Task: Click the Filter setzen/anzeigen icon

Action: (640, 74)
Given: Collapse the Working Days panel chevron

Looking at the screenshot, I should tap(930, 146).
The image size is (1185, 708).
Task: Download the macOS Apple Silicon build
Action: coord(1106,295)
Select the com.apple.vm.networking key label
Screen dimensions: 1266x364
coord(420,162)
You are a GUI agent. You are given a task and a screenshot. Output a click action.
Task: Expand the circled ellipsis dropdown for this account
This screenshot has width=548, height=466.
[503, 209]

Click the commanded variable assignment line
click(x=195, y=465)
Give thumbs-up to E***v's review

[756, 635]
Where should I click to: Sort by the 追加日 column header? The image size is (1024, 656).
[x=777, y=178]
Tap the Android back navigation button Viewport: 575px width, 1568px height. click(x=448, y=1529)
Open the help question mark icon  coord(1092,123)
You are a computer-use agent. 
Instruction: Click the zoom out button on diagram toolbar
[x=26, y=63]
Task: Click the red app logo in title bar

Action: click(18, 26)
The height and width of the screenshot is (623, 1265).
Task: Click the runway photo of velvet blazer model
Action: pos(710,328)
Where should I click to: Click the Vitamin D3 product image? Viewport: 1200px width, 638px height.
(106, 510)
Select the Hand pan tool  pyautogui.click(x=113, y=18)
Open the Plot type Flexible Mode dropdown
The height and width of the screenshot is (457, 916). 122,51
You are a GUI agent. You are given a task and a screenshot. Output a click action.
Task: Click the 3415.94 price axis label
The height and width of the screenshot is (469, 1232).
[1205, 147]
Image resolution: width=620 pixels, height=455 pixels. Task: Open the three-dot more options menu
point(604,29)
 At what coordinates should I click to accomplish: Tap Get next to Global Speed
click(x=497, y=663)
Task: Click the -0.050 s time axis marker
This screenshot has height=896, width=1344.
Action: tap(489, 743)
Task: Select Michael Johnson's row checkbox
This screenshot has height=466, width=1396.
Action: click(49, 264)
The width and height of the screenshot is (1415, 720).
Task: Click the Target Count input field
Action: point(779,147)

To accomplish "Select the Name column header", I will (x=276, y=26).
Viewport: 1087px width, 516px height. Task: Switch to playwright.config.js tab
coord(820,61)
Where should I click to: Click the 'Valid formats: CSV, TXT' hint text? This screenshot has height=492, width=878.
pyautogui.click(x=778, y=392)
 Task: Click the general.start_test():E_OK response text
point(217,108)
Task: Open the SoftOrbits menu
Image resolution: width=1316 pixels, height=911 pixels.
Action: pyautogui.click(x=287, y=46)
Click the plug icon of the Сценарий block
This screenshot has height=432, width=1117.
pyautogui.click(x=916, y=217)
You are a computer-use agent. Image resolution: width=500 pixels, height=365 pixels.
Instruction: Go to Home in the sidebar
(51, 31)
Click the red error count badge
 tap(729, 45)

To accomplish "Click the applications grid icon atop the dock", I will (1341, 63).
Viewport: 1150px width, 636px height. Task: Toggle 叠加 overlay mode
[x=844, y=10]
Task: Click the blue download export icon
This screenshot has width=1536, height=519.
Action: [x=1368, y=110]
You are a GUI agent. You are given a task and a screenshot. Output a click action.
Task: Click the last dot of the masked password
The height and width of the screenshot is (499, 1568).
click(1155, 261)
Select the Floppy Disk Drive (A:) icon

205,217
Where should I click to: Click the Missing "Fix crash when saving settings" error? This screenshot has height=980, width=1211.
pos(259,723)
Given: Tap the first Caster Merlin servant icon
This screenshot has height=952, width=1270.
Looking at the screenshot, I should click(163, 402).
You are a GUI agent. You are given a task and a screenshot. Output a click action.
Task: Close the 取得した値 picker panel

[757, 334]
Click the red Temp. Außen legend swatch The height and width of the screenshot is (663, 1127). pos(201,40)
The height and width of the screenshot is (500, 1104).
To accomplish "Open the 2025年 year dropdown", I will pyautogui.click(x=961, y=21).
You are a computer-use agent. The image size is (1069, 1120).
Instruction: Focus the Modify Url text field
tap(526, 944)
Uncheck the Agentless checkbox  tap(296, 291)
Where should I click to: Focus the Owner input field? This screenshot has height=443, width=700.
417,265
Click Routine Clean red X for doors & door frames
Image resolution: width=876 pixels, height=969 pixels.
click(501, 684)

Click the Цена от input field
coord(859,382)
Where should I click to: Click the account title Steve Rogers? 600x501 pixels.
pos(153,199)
---
> **Required action**
Each line in the records above that contains the word "axis" must be copied.

> **Output below**
Task: Click the 3415.94 price axis label
Task: Click the -0.050 s time axis marker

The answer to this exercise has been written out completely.